Background information
- Born: 4 January 1978 (age 48)
- Origin: Hobart, Tasmania, Australia
- Genres: Electronic, progressive rock, synthwave, synthpop, experimental, industrial, film score
- Occupations: Musician, composer, performer, producer, curator, sound artist
- Instruments: Theremin, analogue synthesizer, electric bass, pipe organ, vocals, electronics
- Years active: 1995–present
- Labels: Death Waltz Recording Company, Mondo, It Records, Twisted Nerve Australia, Homeless, Exo, Denovali Records, Trendkill, Seed Records, Unstable Ape Records, Nosferatunes
- Website: milesbrown.com.au

= Miles Brown (musician) =

Australian musician, composer and producer (born 1978)

Miles Brown (born 4 January 1978) is an Australian theremin player, composer, multi-instrumentalist, producer, music curator and sound artist. Best known for his work with Australian instrumental electronic act The Night Terrors, Brown has also performed with Lou Reed, Laurie Anderson, Goblin, Black Mountain, Mick Harvey, Alexander Hacke, Danielle de Picciotto, Bardo Pond, Heirs and The Narcoleptor.

==Biography==

Brown was born in Hobart, Tasmania, and developed his practice in the experimental art rock scene of Melbourne. He is a student of Russian theremin virtuosa Lydia Kavina, the first cousin twice removed of Léon Theremin (the inventor of the instrument).

With his band The Night Terrors, Brown has explored the theremin as a lead instrument in an electronic progressive rock scenario. The Night Terrors have released four albums and have toured with Hawkwind, Goblin, Melt-Banana, Serena-Maneesh and Black Mountain. The Night Terrors are often described as horror film soundtrack music.

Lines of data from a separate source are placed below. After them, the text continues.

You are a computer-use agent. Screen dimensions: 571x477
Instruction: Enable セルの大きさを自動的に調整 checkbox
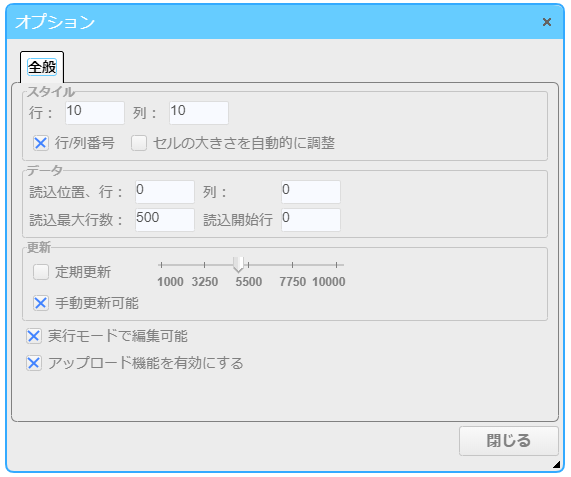click(139, 143)
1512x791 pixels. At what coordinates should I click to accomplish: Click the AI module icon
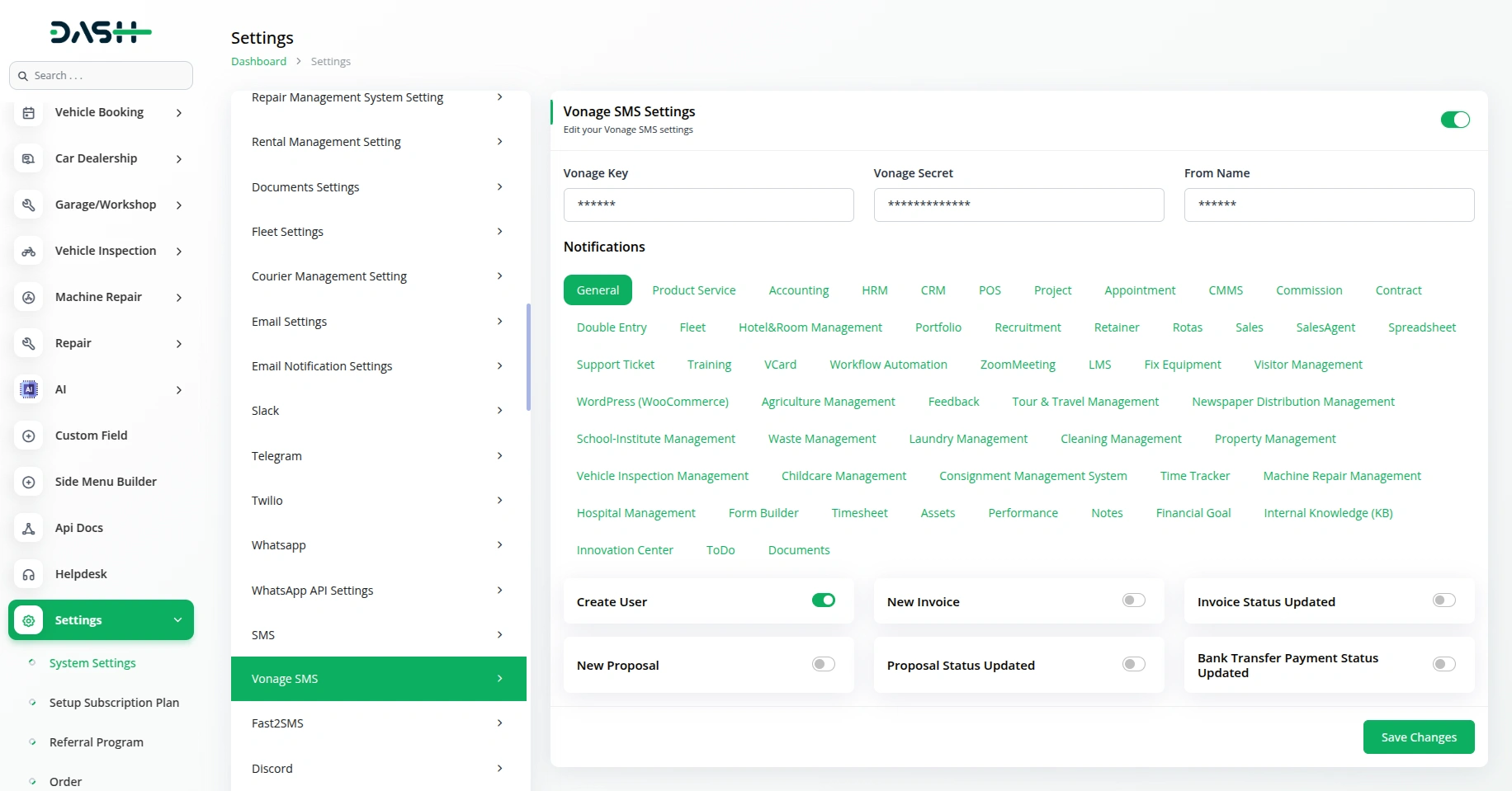29,390
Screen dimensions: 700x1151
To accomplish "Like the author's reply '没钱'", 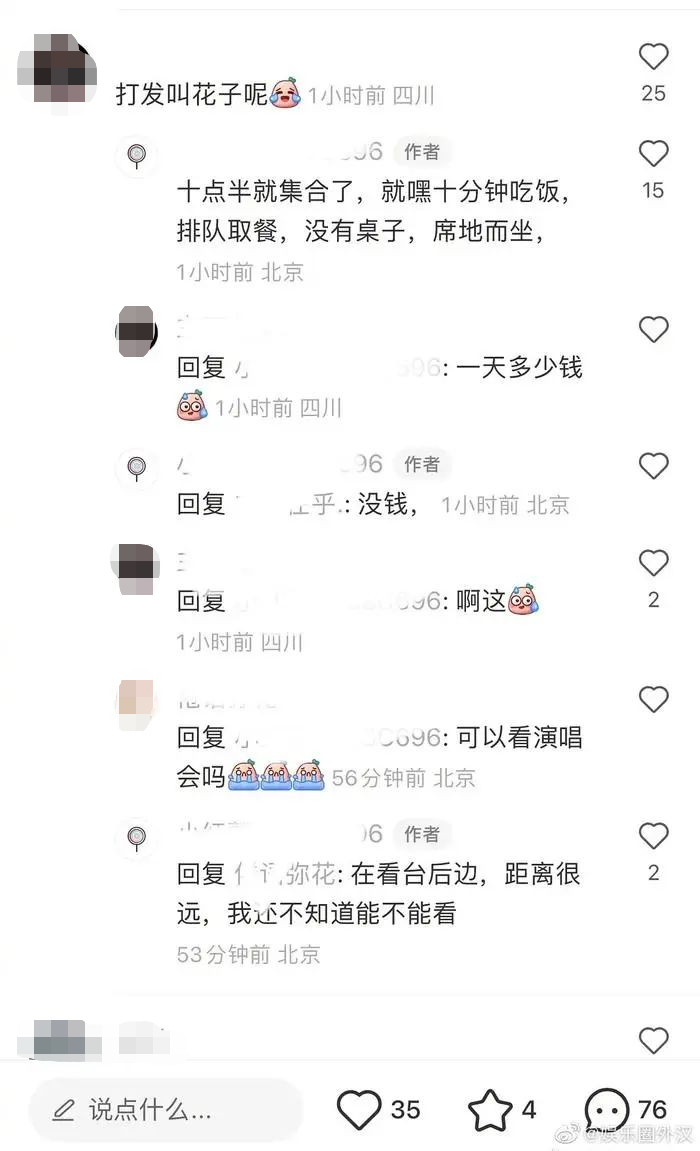I will coord(653,466).
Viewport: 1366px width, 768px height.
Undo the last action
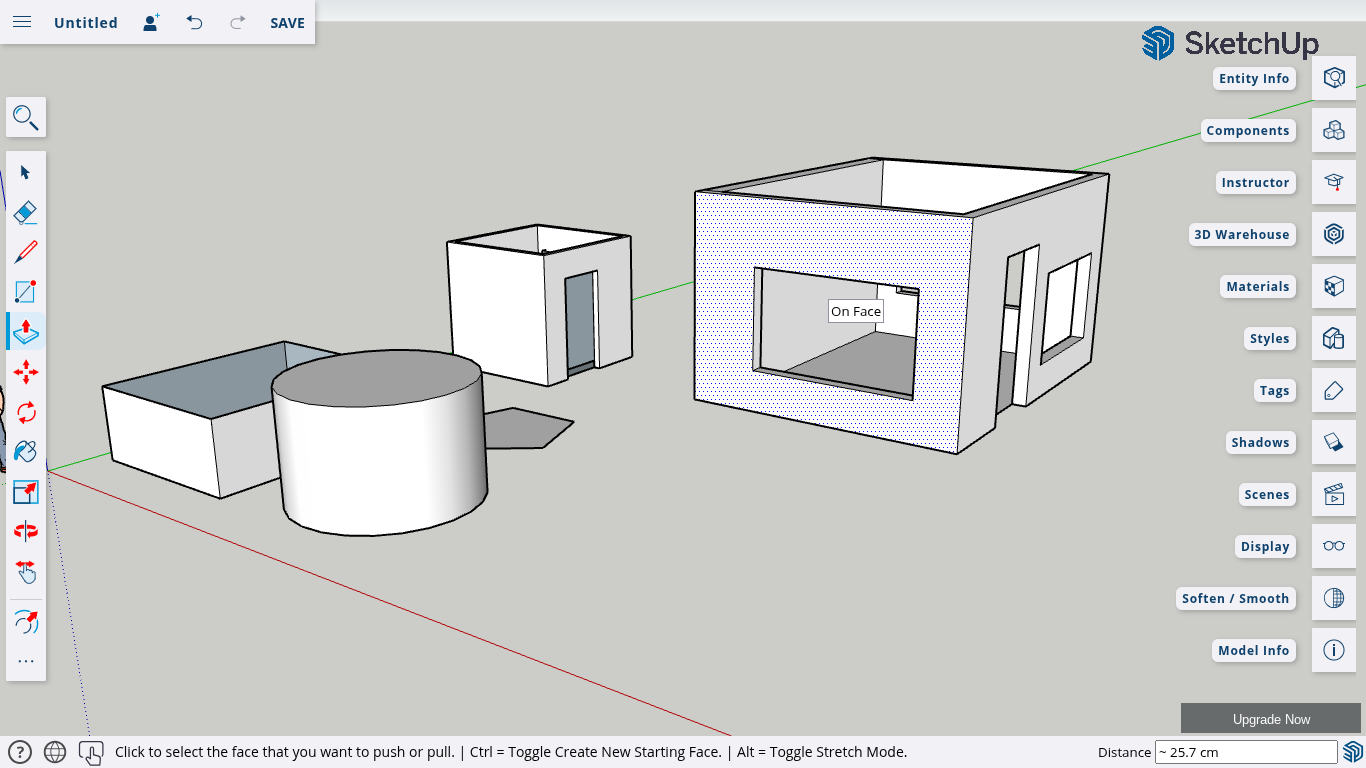195,22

Brown has also worked with Australian experimental industrial band Heirs, touring Europe and Australia supporting Alcest, Primordial and Årabrot, and contributing to the records Fowl (2010) and Hunter (2011).

In May 2014, Brown was commissioned by the City of Melbourne to compose an album of music for the Melbourne Town Hall's Grand pipe organ, the largest grand romantic organ in the Southern Hemisphere. Pavor Nocturnus: Composition for Grand Organ, Theremin, Electronics and Percussion was performed by The Night Terrors, recorded on Friday the 13th of July and launched on Halloween 31 October 2014. The album was released by the label Twisted Nerve Australia, a joint imprint between Dual Planet and UK producer / music archivist Andy Votel. A special edition was released by UK cult movie soundtrack label Death Waltz Recording Company / Mondo

Brown’s debut solo album, Séance Fiction, was released in 2015 on Death Waltz and It Records. His solo material explores the theremin and analogue synthesiser in the realms of dark wave, gothic disco and cosmic electronics.

In 2019, Brown debuted The Narcoleptor – his new experimental collaboration with classical harpist and vocalist Mary Doumany. The Narcoleptor's debut EP was released that year on Nosferatunes Records.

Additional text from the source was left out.